## Stored data
---
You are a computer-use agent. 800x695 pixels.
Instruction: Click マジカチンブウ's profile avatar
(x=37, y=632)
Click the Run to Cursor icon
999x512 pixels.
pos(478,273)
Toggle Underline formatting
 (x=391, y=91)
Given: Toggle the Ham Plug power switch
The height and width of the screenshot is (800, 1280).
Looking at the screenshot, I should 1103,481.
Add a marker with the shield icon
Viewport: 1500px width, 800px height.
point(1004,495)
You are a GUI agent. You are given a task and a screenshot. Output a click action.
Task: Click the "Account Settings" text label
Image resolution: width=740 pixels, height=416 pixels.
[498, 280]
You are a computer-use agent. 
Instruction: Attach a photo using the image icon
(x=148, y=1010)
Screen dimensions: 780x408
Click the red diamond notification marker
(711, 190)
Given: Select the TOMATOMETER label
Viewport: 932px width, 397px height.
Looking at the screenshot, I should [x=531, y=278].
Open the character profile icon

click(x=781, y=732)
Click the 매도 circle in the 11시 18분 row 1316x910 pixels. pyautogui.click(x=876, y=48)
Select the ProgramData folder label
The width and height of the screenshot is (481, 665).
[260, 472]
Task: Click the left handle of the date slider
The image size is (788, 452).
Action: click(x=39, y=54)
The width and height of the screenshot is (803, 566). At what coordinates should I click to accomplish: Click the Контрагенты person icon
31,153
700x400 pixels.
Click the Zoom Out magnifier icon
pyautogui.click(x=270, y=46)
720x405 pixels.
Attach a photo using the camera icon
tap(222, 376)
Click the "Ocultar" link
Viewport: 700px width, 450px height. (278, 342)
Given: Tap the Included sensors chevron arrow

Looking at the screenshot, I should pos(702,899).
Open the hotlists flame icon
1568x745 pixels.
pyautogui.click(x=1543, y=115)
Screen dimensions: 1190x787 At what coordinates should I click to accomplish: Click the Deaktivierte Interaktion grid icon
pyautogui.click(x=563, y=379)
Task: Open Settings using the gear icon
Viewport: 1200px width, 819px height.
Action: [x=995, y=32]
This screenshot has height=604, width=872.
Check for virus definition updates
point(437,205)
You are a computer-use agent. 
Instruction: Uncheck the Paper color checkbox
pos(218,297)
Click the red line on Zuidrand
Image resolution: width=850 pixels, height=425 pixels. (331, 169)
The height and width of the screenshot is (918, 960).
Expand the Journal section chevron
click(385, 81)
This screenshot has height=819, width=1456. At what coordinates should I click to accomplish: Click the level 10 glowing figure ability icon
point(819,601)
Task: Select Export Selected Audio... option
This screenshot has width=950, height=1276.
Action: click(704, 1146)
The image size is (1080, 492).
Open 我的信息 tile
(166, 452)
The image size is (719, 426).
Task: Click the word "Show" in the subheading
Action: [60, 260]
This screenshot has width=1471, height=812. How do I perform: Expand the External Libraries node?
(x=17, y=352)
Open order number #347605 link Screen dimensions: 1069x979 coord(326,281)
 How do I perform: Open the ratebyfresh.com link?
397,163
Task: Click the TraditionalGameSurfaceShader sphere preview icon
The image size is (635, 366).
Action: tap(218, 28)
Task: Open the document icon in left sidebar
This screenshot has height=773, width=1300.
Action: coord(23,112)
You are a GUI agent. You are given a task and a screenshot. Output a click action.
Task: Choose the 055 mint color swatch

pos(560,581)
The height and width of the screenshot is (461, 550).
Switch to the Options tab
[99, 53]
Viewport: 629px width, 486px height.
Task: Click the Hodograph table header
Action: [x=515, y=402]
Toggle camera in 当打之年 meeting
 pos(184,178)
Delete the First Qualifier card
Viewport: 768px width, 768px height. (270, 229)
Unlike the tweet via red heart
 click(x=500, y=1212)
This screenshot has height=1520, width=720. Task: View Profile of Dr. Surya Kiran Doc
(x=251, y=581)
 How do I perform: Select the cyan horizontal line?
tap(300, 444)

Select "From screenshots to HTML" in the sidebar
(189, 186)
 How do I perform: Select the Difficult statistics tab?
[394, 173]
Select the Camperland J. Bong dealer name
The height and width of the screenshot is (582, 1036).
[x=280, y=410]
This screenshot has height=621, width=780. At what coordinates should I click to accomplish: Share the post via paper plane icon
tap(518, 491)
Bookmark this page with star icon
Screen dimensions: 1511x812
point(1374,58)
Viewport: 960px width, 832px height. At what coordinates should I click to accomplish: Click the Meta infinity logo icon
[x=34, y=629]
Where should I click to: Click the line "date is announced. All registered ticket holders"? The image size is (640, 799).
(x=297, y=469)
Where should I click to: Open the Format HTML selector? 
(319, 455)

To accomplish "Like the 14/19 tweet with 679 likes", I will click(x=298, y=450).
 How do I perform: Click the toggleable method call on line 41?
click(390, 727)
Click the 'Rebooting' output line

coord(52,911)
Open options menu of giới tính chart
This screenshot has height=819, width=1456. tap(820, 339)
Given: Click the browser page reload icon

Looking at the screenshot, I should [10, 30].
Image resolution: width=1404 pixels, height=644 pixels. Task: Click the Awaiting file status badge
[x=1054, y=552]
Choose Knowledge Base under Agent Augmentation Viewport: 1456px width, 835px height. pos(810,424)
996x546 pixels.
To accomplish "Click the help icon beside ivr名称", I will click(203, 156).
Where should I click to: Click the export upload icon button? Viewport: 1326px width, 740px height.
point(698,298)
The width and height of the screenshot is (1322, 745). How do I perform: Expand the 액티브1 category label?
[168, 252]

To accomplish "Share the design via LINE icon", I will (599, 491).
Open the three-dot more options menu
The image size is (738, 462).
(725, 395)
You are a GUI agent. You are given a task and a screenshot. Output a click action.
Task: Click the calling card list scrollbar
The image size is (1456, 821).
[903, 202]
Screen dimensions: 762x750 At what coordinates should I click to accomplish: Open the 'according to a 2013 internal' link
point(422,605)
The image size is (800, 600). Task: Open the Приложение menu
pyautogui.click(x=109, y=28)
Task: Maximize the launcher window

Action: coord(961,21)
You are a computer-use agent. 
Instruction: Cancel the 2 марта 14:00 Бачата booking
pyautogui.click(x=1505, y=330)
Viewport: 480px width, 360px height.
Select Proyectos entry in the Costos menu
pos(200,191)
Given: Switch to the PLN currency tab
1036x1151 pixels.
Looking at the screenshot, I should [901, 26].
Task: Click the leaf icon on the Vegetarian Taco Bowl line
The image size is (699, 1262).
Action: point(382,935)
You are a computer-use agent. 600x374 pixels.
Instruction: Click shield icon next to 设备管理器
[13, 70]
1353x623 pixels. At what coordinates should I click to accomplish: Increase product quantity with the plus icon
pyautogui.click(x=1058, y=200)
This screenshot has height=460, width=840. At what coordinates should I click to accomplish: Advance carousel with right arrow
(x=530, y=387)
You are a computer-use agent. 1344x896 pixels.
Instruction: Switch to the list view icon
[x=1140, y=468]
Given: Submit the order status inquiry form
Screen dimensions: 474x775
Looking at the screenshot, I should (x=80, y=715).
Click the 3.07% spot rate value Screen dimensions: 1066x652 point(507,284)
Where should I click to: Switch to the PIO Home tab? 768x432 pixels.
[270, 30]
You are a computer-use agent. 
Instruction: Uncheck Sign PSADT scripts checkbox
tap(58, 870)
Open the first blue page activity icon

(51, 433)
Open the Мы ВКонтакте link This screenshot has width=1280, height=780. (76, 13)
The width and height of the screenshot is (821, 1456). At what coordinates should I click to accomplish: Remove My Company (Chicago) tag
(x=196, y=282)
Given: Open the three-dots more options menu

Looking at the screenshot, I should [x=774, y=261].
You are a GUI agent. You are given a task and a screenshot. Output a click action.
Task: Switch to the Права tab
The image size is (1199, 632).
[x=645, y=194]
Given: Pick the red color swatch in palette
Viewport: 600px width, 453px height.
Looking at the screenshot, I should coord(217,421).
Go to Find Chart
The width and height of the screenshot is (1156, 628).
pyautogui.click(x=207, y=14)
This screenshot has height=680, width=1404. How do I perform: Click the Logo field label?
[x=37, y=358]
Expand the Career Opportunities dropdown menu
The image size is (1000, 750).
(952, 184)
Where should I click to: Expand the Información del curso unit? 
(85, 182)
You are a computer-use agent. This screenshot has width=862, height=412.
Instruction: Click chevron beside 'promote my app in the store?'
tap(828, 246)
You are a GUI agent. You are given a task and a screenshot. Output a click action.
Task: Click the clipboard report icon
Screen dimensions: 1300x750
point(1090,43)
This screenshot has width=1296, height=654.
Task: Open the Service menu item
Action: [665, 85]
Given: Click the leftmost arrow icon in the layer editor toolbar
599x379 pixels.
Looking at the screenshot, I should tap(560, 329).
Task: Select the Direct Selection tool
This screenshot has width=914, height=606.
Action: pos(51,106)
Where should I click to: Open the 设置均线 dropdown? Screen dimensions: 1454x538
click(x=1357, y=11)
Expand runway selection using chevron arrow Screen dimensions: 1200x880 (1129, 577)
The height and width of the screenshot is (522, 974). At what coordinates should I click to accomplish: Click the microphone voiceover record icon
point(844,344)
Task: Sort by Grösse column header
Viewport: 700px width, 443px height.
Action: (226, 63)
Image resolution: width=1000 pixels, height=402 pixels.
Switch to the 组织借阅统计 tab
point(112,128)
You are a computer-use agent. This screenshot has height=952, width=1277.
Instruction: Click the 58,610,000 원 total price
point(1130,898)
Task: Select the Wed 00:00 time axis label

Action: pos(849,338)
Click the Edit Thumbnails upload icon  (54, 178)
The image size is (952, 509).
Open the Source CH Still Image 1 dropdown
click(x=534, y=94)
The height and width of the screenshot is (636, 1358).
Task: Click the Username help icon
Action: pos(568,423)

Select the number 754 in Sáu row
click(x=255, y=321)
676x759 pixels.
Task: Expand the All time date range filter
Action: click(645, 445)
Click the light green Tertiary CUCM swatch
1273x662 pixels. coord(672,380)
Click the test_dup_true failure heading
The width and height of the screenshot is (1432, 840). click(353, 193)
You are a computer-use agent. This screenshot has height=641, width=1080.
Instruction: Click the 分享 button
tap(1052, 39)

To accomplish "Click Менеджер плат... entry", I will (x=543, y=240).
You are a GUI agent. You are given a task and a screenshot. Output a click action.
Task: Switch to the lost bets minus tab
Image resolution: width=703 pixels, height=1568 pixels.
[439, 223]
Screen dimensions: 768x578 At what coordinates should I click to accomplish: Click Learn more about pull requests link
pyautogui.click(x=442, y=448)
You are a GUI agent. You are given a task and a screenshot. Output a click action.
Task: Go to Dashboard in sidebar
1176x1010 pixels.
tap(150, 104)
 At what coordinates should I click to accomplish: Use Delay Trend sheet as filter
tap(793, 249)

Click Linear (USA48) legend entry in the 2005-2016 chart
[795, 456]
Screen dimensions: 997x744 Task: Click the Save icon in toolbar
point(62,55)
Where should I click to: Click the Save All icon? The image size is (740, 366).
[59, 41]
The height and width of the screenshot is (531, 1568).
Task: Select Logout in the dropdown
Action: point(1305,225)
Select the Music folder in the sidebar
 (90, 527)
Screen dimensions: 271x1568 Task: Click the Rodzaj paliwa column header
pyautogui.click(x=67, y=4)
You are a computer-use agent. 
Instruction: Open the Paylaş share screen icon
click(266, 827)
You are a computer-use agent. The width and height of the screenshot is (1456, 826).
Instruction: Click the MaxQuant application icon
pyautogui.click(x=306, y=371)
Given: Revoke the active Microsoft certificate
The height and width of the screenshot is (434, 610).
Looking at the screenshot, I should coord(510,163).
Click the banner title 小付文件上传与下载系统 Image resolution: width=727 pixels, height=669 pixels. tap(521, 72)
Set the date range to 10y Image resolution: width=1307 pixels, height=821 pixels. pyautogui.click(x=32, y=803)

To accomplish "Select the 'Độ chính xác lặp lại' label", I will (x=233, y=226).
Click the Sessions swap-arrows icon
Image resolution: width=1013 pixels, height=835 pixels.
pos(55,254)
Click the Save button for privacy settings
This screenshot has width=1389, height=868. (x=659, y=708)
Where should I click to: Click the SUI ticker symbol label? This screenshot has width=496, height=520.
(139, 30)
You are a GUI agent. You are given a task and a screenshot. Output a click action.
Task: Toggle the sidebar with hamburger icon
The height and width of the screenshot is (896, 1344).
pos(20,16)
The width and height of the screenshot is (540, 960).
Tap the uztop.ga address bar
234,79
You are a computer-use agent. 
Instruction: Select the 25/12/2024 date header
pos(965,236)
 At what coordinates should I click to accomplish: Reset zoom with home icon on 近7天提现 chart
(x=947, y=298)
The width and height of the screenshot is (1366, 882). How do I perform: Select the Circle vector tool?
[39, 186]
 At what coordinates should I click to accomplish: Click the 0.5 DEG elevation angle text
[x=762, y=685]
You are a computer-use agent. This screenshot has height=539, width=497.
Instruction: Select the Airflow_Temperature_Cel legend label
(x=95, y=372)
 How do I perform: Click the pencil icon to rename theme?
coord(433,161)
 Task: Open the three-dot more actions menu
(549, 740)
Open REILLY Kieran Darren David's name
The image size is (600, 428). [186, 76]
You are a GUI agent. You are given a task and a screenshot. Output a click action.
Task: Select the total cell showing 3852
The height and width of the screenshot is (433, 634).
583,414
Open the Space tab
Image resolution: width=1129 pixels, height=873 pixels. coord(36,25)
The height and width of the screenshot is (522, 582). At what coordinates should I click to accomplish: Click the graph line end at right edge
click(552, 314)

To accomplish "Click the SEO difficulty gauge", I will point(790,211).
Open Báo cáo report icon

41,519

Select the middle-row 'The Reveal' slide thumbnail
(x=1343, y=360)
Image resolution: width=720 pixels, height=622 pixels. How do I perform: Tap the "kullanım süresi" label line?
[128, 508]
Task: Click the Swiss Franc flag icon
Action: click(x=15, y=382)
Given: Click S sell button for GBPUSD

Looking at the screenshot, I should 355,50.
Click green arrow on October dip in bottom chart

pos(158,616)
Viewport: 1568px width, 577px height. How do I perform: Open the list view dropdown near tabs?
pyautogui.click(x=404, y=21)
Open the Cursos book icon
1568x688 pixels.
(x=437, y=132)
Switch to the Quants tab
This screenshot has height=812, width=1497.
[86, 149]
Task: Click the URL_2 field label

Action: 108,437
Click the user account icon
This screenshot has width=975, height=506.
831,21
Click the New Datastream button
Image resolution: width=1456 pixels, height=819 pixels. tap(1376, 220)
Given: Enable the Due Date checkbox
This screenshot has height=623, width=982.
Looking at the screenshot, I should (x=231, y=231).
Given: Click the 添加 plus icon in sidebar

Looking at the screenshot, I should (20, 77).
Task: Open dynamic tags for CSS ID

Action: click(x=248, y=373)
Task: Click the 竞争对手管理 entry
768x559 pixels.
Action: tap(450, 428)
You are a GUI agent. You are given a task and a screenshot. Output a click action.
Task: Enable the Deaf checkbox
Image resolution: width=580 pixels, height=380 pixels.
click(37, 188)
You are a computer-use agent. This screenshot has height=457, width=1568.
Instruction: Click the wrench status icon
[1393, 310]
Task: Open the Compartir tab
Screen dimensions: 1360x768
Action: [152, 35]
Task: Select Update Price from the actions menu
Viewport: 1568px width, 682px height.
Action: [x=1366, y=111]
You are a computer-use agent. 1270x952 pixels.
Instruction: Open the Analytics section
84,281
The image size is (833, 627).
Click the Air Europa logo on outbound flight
---
## Exercise instructions
Will you return exactly the lines above from the one with "Screen dimensions: 762x750" down to the one with "Click the 3.07%", counting both as part of the range?

## Answer to this exercise
Screen dimensions: 762x750 At what coordinates should I click to accomplish: Open the 'according to a 2013 internal' link
point(422,605)
The image size is (800, 600). Task: Open the Приложение menu
pyautogui.click(x=109, y=28)
Task: Maximize the launcher window

Action: coord(961,21)
You are a computer-use agent. 
Instruction: Cancel the 2 марта 14:00 Бачата booking
pyautogui.click(x=1505, y=330)
Viewport: 480px width, 360px height.
Select Proyectos entry in the Costos menu
pos(200,191)
Given: Switch to the PLN currency tab
1036x1151 pixels.
Looking at the screenshot, I should [901, 26].
Task: Click the leaf icon on the Vegetarian Taco Bowl line
The image size is (699, 1262).
Action: point(382,935)
You are a computer-use agent. 600x374 pixels.
Instruction: Click shield icon next to 设备管理器
[13, 70]
1353x623 pixels. At what coordinates should I click to accomplish: Increase product quantity with the plus icon
pyautogui.click(x=1058, y=200)
This screenshot has height=460, width=840. At what coordinates should I click to accomplish: Advance carousel with right arrow
(x=530, y=387)
You are a computer-use agent. 1344x896 pixels.
Instruction: Switch to the list view icon
[x=1140, y=468]
Given: Submit the order status inquiry form
Screen dimensions: 474x775
Looking at the screenshot, I should (x=80, y=715).
Click the 3.07% spot rate value Screen dimensions: 1066x652 point(507,284)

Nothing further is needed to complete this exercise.